Unmollified, she bent over Brun. “You’re blaming me.” Low, and her whole posture expressed submissiveness, but she was right on the edge. It was usually how her fits started. He could smell the anger on her, combat rage replacing itself with a low-level growl of irritation, working itself up to a whipsawing screech of fury.

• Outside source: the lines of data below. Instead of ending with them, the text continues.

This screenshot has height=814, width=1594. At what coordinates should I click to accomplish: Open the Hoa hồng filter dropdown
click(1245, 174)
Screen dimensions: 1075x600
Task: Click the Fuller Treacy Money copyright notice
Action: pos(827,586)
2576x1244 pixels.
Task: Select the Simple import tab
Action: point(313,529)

“If you keep going, Julia, I’m going to pull this car over and put you in the restraints.” He said it quietly, but his pheromone wash boiled with his own leashed rage. “You are not going to be the queen of this little drama. This one doesn’t belong to you.”
Amazingly, she subsided.
Eric slumped in the passenger’s seat, making himself smaller, and Zach was suddenly aware of his own anger, musky deep red leaking out through his pores. He took a deep breath, and a freeway sign loomed up like a big green beacon of salvation. “Don’t worry,” he said to them, to Kyle’s ghost, to the smell of his own failure. “I’ll get our shaman back and we’ll head south. It’ll be nice and warm. We’ll be a Family again, we’ll be part of our Tribe and go to meets. We can settle down. Have a nice house out in the country and run whenever the moon’s full—or whenever we feel like it.”
“That’d be nice,” Brun said quietly, surprising them all and muffled by the damp hotel towel clamped to his face. “Can we get a house with stairs? I always wanted to slide down a stair rail.”
“That’s up to the shaman. But I don’t think she’d object.” If we get her back. If I can make her understand. The on-ramp unreeled under them, Zach laid on the gas, and the trouble swirling through the van receded just a little bit.
Just that little bit was enough, though.
Morning came gray and fuzzy, and her alarm clock sent up one shrill shriek after another. Sophie pried one eye open and was faced with a choice: an extra fifteen minutes in bed, or a long, very hot shower to take the curse off the song of stiff pain her body had become.
She ended up hitting the snooze button, then decided a shower would be better and dragged herself off her mattress. It was a chore struggling to her feet, and she stood swaying for a few moments. The more she thought about it, the more just unplugging the alarm clock and climbing back under the covers seemed like a better idea than anything else.
But she had to make rent. If she didn’t, her problems would be bigger than werewolves.
The bitter little laugh that called up bounced off her blank bedroom walls. What problems could be bigger than werewolves and vampires?
Don’t think of Unpleasant Things, Sophie. The next thing is taking a shower. Just do the next thing, and the next. After all, she knew what the bigger problem would be. It would be homelessness, or getting thrown out of her degree program, or the police pounding on her door demanding to know what happened to Lucy.
So Sophie flicked her alarm clock off and shuffled in to take a shower. It was all she could do. And after that was dry toast for breakfast, and the usual hurry to catch the bus.